begin

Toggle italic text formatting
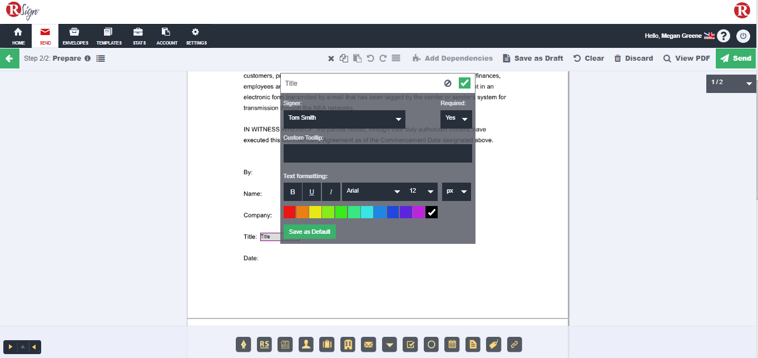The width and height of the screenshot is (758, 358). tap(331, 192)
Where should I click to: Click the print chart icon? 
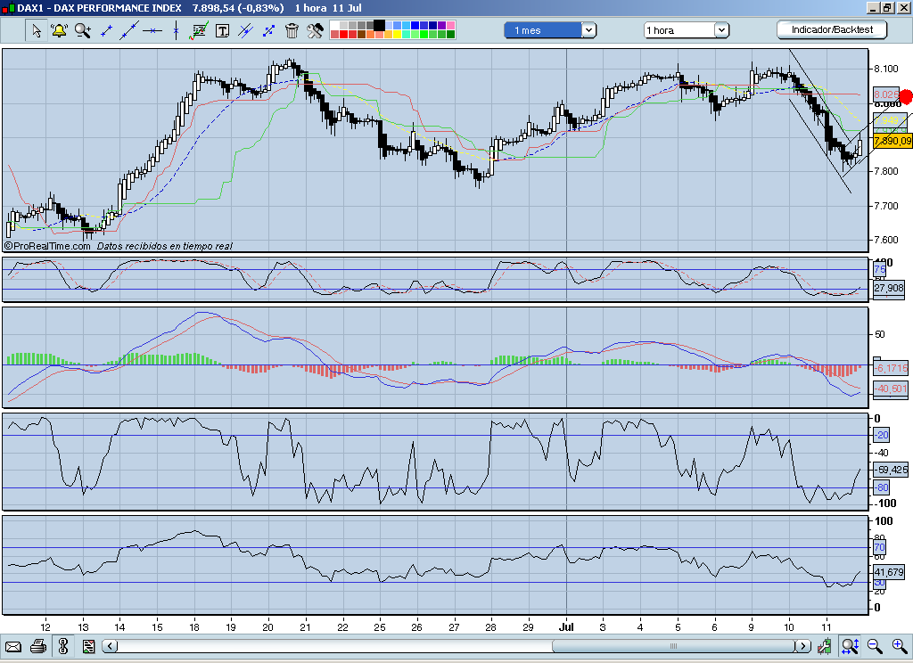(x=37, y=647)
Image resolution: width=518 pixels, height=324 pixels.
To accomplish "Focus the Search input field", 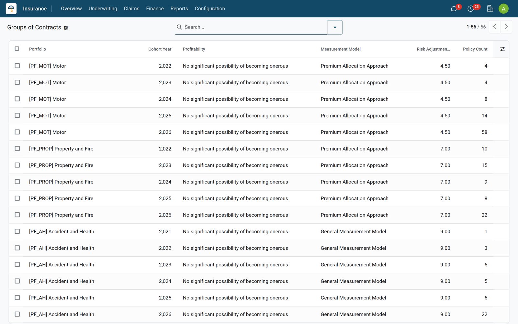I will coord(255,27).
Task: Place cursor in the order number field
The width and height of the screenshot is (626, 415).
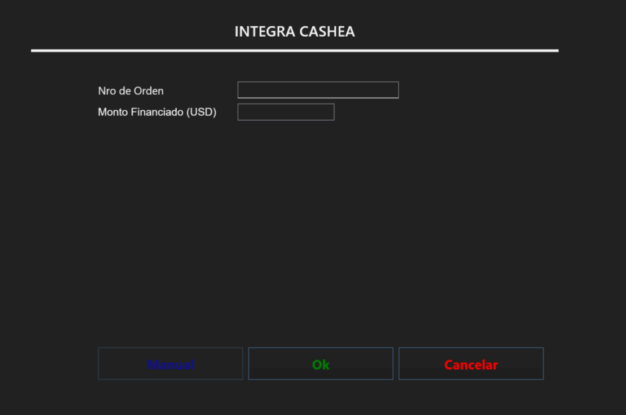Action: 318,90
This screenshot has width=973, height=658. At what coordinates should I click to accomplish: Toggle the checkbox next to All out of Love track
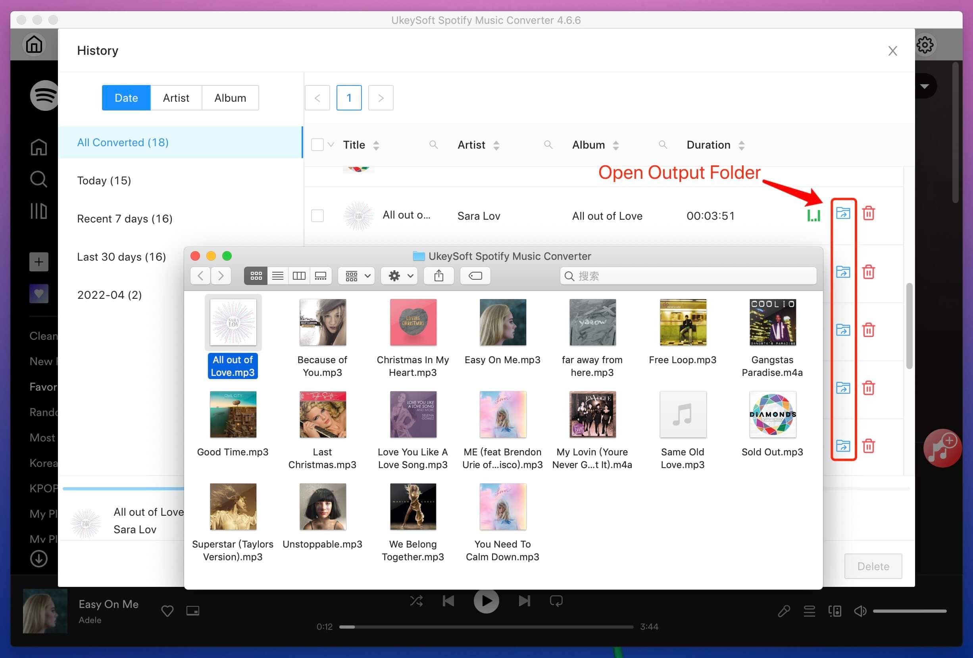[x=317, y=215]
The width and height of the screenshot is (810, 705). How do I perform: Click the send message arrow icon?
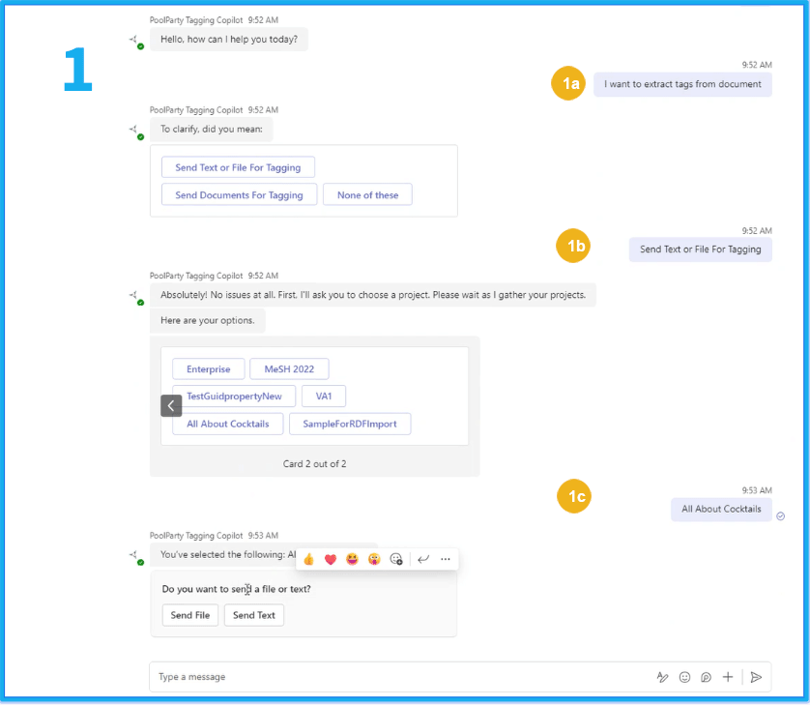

end

= STATED PROBLEM =
Copy out the data verbatim, from the line containing "This screenshot has" down through the end of the data, including both of those lines. Omit the pictures.

= RESPONSE TO THE TASK =
This screenshot has width=973, height=658. At what coordinates should I click to accomplish: Toggle the checkbox next to All out of Love track
[x=317, y=215]
The width and height of the screenshot is (810, 705). How do I perform: Click the send message arrow icon?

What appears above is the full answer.